> Written instruction 1
From the KHL scraping text, copy the portion starting at "The detailed process" and ending at "gathering our data.".
> Written instruction 2
Carry on the KHL scraping text from the point where it stops.

> Given passage
-- begin --

This stage of the project focuses on gathering the data for every player ever to participate in a KHL match. The three steps are as follows: gathering a comprehensive list of KHL profile links for all players, web scraping the raw data from each link and cleaning the data so that we can combine the data for all players' together without creating a mess.

The detailed process behind each step is shown in the notebooks players_scraping_list.ipynb, players_scraping_data.ipynb and players_cleaning_data.ipynb accordingly. Below is the final script for gathering our data.

WARNING: the script is currently working on a very limited number of players for the purpose of testing. It will be scaled up afterwards.

In [1]:
# Importing all the packages we are going to need.

import requests
import bs4
import re

import numpy as np
import pandas as pd

import string
import time

The profile page URL for a player contains a number that does not follow a continous format. We could still get the data for all players by iterating over a large range of possible numbers but that would lead to many requests ending up on nonexistent pages. Therefore, it would be more efficient to first get a list of all valid profile page URLs.

-- end --

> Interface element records

-- begin --

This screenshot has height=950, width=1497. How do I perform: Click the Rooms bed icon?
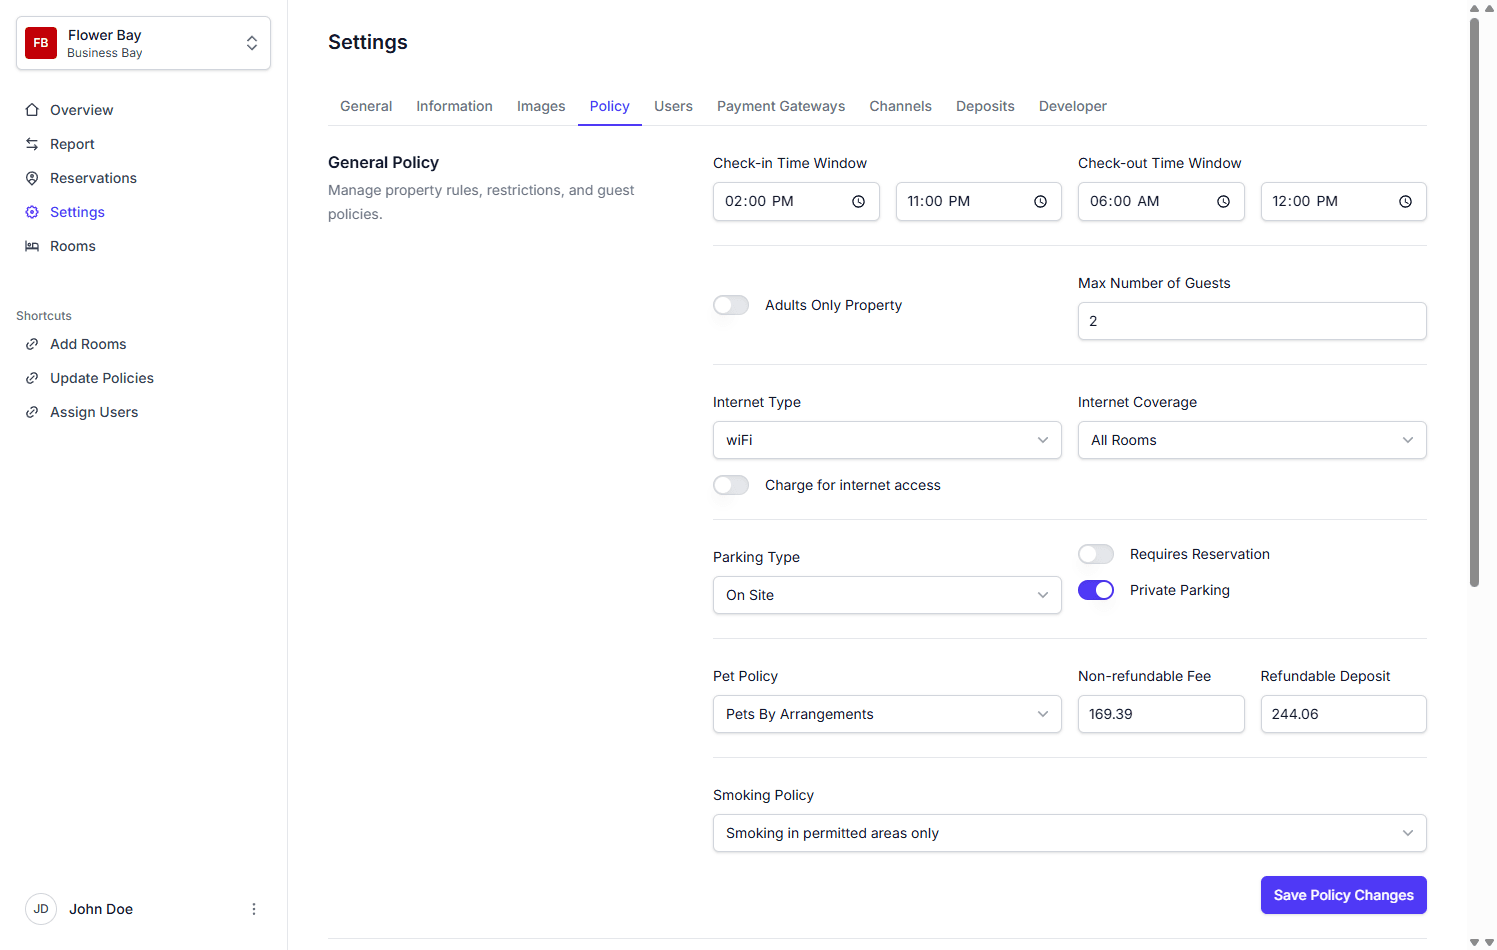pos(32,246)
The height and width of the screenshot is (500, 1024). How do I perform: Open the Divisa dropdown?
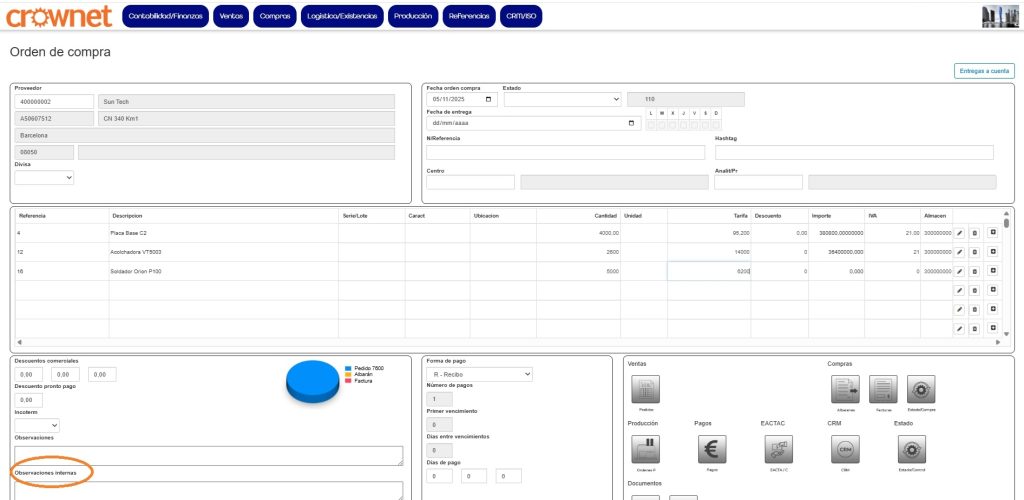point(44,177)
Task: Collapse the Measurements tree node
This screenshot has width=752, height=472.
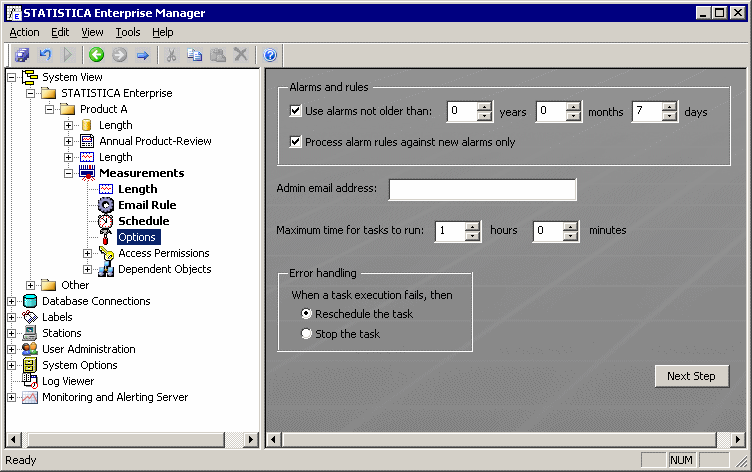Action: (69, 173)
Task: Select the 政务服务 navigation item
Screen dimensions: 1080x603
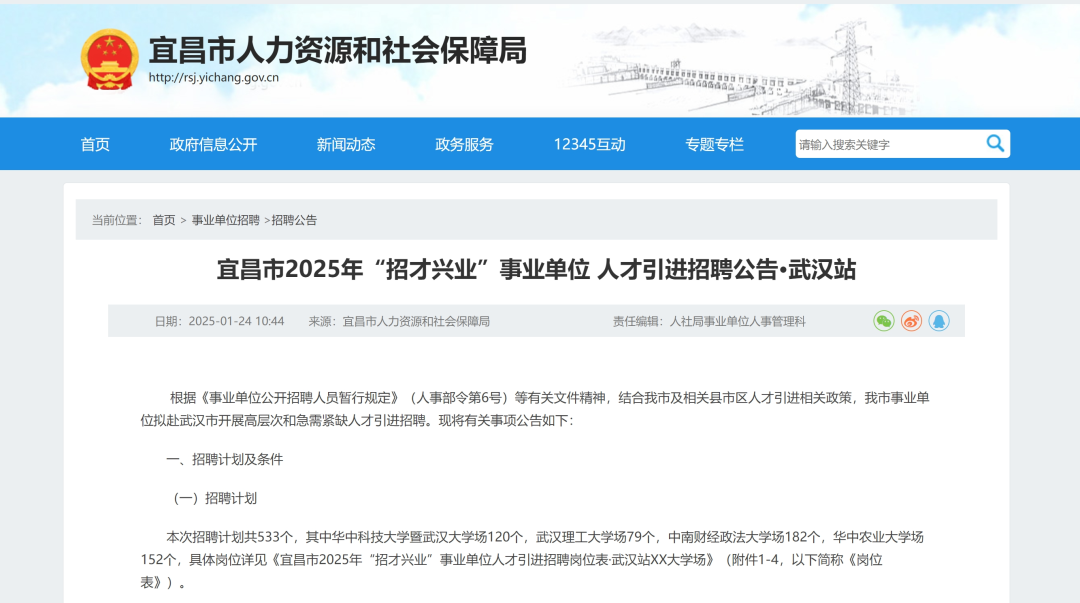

-- end --

> Written response 1
The detailed process behind each step is shown in the notebooks players_scraping_list.ipynb, players_scraping_data.ipynb and players_cleaning_data.ipynb accordingly. Below is the final script for gathering our data.

> Written response 2
There is a list of players available on the KHL website, containing their information including the number for the profile link. However, the list is permanently filtered by the first letter of their surname. Once we know how to get the list of players' profile links for a specific letter, we can loop through the English alphabet to get all of them.

Let us make a function for it.

In [2]:
def get_profile_links(letter):

    # We are nice people and will add a time delay for each request to the KHL website.
    # After all, bombarding someone's servers with multiple requests all at once is a bit mean.

    time.sleep(5)

    # Constructing an URL for our target webpage and get it.

    base_url = f'https://en.khl.ru/players/season/all/?letter={letter}'
    result = requests.get(base_url)

    # The only thing we really need to get out of the result is the players' profile links.
    # The complicated regular expression you are about to see below was found on StackOverflow, here is its description.

    # <a - is an a tag
    # [^>]*? - can have any characters that are not >
    # href=" - have href
    # [^\">]+ - have any number of characters other than " and >

    regex_outcome = re.findall(r"<a [^>]*?(href=\'([^\">]+)\')", result.text)

    # The regular expression returns a list of tuples containing two values, with/without the "href-" part.
    # We only need the latter option.

    profile_links = pd.DataFrame({x[1:] for x in regex_outcome}, columns=['Profile link'])
    
    return profile_links

The profile links are ready and will be stored as a dataframe. The reason is that pandas has very convenient methods of reading and writing data into a .csv file.

The next function is going to tackle the issue of getting the data we need given a player's profile page.

In [3]:
def scrape_player_data(profile_link):

    # Again, first add a time delay for each request.
    
    time.sleep(5)
    
    # Constructing an URL for our target webpage and scrape it into a Pandas dataframe.

    base_url = f'https://en.khl.ru{profile_link}'
    result = requests.get(base_url)
    result_pandas = pd.read_html(result.text)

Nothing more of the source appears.